La présidente de l’Apesac souligne qu’en raison de cette problématique, elle a eu l’occasion de « demander que le dispositif ne soit pas fermé » auprès des représentants du gouvernement présents lors du dernier conseil d’orientation de l’Oniam, en mai, mais aussi auprès de la mission de l’inspection générale des affaires sociales (Igas), qui l’a auditionnée dans le cadre de son analyse du contrat d’objectifs et de performance de l’Oniam pour 2021-2024.
Dans ce rapport datant de juillet 2024 mais publié seulement la semaine dernière, l’Igas a notamment recommandé à l’Oniam de « réexaminer, avec la tutelle, les voies de simplifications et réviser les moyens humains nécessaires pour finaliser l’indemnisation des victimes et de leurs proches dans les délais attendus et dans le respect des règles de la gestion publique, dans l’hypothèse de nouvelles demandes d’indemnisation amiable en nombre concernant le valproate ».
Alors que l’Oniam estimait que « le principal de l’activité d’indemnisation suite aux avis du collège devrait
s’épuiser à la fin de l’année 2025 », la mission a considéré qu’il restait une incertitude « réelle » et « forte » sur l’ampleur de cette activité à venir au-delà de 2025, davantage en raison d' »une charge de travail par dossier particulièrement lourde » qu’un contentieux massif en nombre de demandes.

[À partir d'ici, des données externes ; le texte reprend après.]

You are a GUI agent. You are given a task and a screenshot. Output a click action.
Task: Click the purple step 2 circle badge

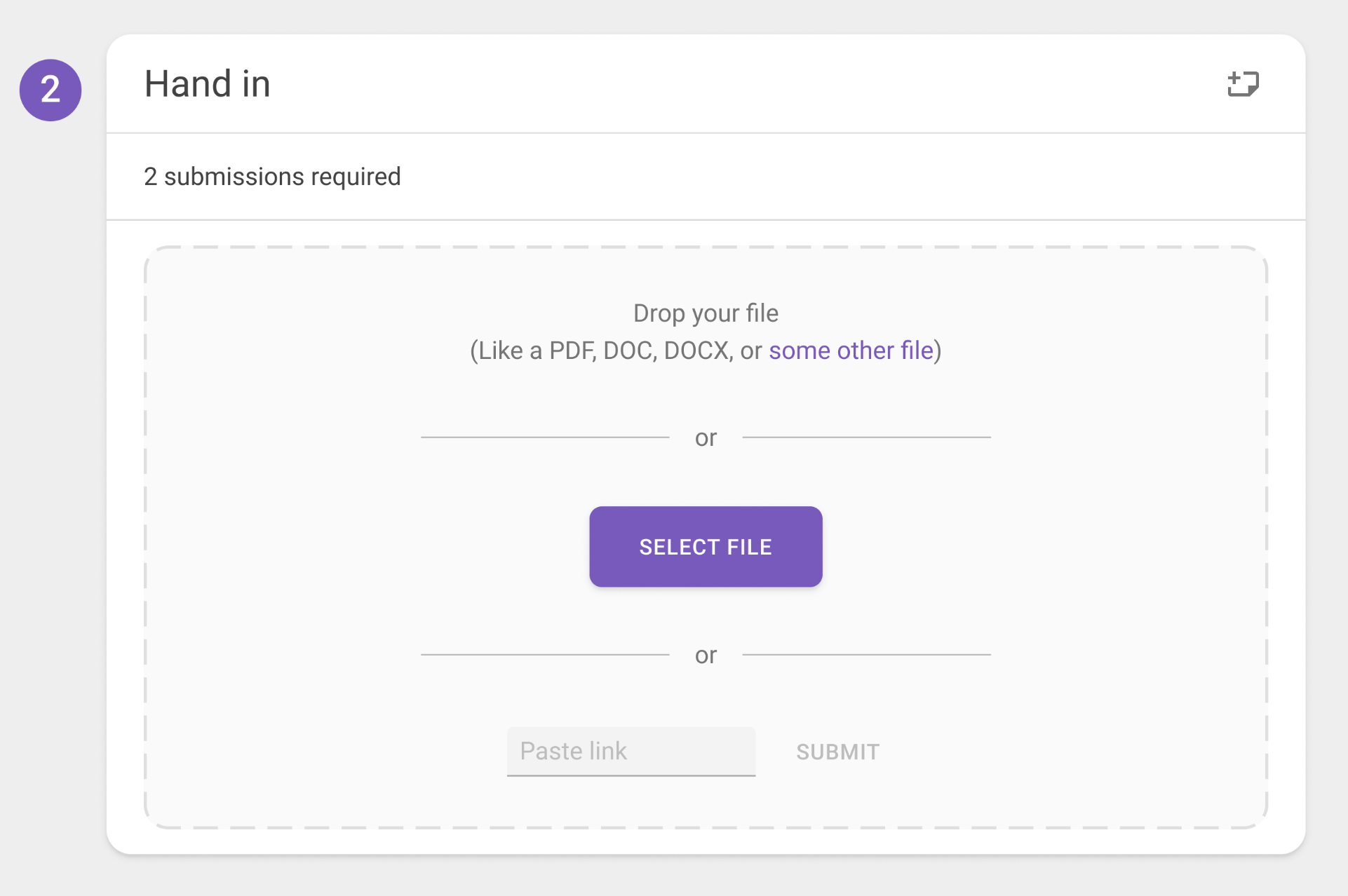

« Il est donc important de travailler avec les parties prenantes pour éclairer la réalité des demandes à venir », a observé l’Igas.
Réformer l’Oniam dans le cadre du PLFSS
L’avocat de l’Apesac souhaite « initier une discussion avec le ministère de la santé sur la manière de réformer l’Oniam dans le cadre du prochain PLFSS » alors que l’examen du projet de loi de financement de la sécurité sociale pour 2026 a débuté, mardi, en première lecture à l’Assemblée nationale et doit s’achever dimanche, avec un vote solennel mercredi 12 novembre.

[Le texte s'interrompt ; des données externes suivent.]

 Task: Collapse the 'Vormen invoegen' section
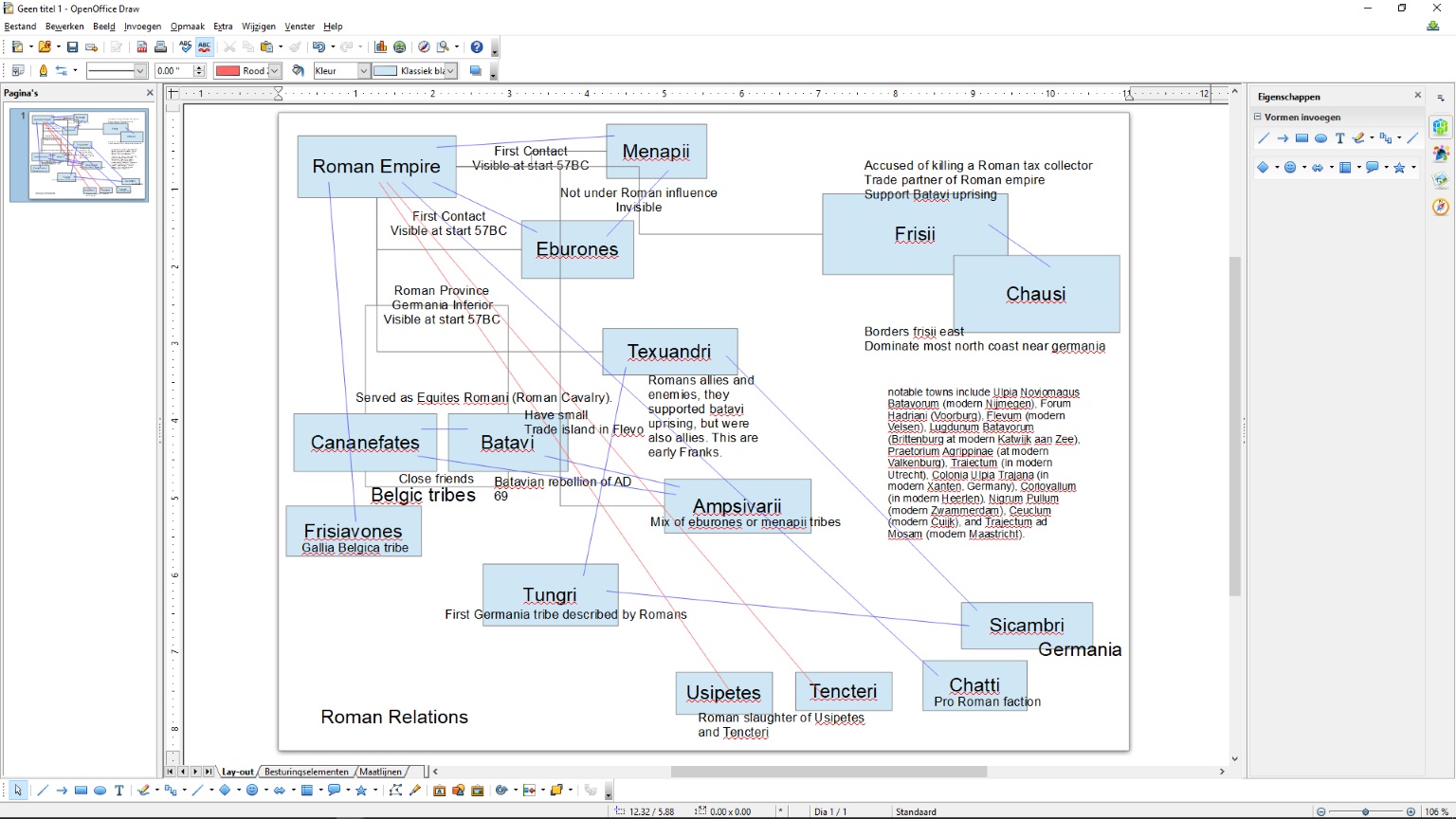1258,118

« Aujourd’hui, l’Oniam n’est pas prévu pour les enfants dont les troubles sont liés à une exposition au valproate par le père et l’extension est du ressort de la loi. Il faudrait également réfléchir à la situation de la deuxième génération, c’est-à-dire des enfants dont les mères ont des troubles liés à l’exposition in utero pendant la grossesse de leur propre mère, ainsi qu’aux enfants exposés in utero à d’autres anti-épileptiques », dont il a été montré qu’ils présentaient également un risque.

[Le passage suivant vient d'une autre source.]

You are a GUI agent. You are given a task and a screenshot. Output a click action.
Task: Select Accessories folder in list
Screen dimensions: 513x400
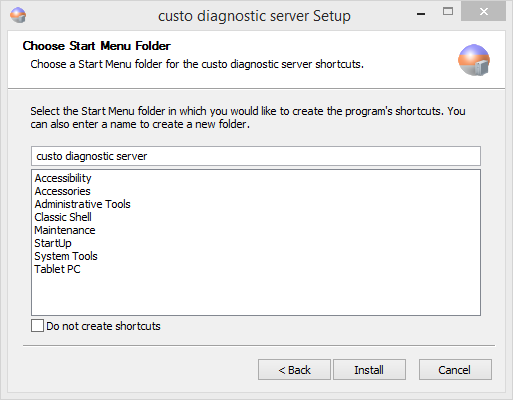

Il manque également les enfants exposés in utero aux dérivés du valproate pris en traitement d’un trouble bipolaire, ajoute Me Joseph-Oudin.
De manière plus générale, il ne s’inquiète pas pour la pérennité du dispositif Oniam mais souligne la nécessité qu’il reprenne son travail, qui a été perturbé depuis le départ du président du collège d’experts l’été dernier mais qui doit en retrouver un nouveau « normalement dans les prochains jours », et améliore son fonctionnement.
« Les délais de traitement des dossiers s’allongent, avec des avis d’indemnisation du collège d’experts qui ont deux-trois ans, même cinq pour le plus ancien! On attend que l’Oniam se substitue à Sanofi (cf dépêche du 18/10/2024 à 15:01) ». En outre, même si un retard a été pris avec la mise à jour du référentiel de l’Oniam (cf dépêche du 04/07/2025 à 15:10), il existe un problème « structurel » lié à « une logique purement comptable ».
L’avocat souhaite que « les tutelles lui lâchent la bride pour qu’il puisse avancer » et accepter des dossiers avec des indemnisations à plusieurs centaines de milliers d’euros bloqués pour des frais minimes de photocopie, de poste ou d’indemnités kilométriques.
En 2024, l’indemnisation des victimes du valproate de sodium s’est élevée à 34 millions d’euros, avec un total de 91,8 M€ depuis l’entrée en vigueur du dispositif en juin 2017 (cf dépêche du 26/06/2025 à 11:38).